Die Nationalsozialisten, die mit Straßenbau und anderen kriegsvorbereitenden Maßnahmen wie dem Bau des Westwalls für Arbeit sorgten, bekamen dadurch Zulauf. Im Alltag auf dem Dorf erlebte Elfriede Lenzen als Mädchen die von der Nazipartei organisierten Zusammenkünfte im BDM als unbeschwerte Zeit, in der gemeinsam gesungen wurde. „Das hat uns gefallen, man hat sich ja sonst nie getroffen“, erklärt Lenzen.
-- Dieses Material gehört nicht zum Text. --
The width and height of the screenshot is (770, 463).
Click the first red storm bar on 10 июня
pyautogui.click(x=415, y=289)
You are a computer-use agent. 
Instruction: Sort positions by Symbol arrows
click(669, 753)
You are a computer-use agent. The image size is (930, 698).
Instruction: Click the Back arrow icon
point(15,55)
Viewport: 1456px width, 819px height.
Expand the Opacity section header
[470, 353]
Klare Regeln, statt Freizeit: Entweder morgens vor der Schule den Stalldienst übernehmen oder die Messe besuchen. Nach dem Kriegsende wollte sie auch einmal weg von Daheim. Ein Jahr lang absolvierte sie die Haushaltsschule des Ordens der Borromäerinnen in Boppard. Nach ihrer Rückkehr nach Wallhausen, vertiefte sich die Bekanntschaft mit einem jungen Mann, der ihr schon in den letzten Kriegsjahren aufgefallen war. 1950 heiratete sie Heinz Lenzen, der nach seiner Entlassung aus dem Militärdienst ein Lehramtsstudium begann.
Kein Makel, sondern ein Sonnenschein
Das Ehepaar bekam vier Kinder, zuletzt Tochter Christiane, die 1965 geboren wurde. Christiane Lenzen kam mit Down-Syndrom zur Welt. „Das war damals etwas Schlimmes“, beschreibt Elfriede Lenzen das gesellschaftliche Klima der frühen 1960er, in dem die Behinderung als Makel empfunden wurde. Sie musste selbst lange mit sich kämpfen, bevor sie ihre Tochter annehmen konnte. Ihr Mann, der als Professor an der Universität Köln Sonderpädagogik lehrte, förderte Christiane von Beginn an. Als erstes Kind mit Behinderung besuchte sie den Kindergarten in Wallhausen. Danach setzten sich die Eltern dafür ein, dass ihre Tochter eine gute Schulbildung bekam. Christiane besuchte zunächst die damalige Sonderschule für Kinder mit geistiger Behinderung. „Dort stand die Lehrerin auf dem Standpunkt, dass es ausreicht, wenn die Kinder lernen, mit Messer und Gabel zu essen“, erzählt Elfriede Lenzen.
Mit einem Attest über ein Wirbelsäulenleiden konnte sie auf die Schule für Kinder mit Körperbehinderung wechseln. Nach der Schule unterrichtete Elfriede Lenzen die Tochter selbst in Haushaltsführung und Christiane arbeitet später in einem Krankenhaus, danach in einem Kloster. Im Alltag, auf der Arbeit oder im Urlaub: Die Eltern erlebten oft, dass ihre Tochter einen unmittelbaren Zugang zum Herzen oft wildfremder Menschen hat, sie zum Strahlen bringt. 2022 stirbt Christiane Lenzen an Corona, für ihre Mutter war es ein großes Geschenk, dass sie sie bis zuletzt begleiten durfte. Mit ihrem Mann hat Elfriede Lenzen auch die Erwachsenenbildung und später die Seniorenarbeit in Wallhausen angeschoben. Dafür wurde sie mit der Ehrenmedaille der Gemeinde ausgezeichnet.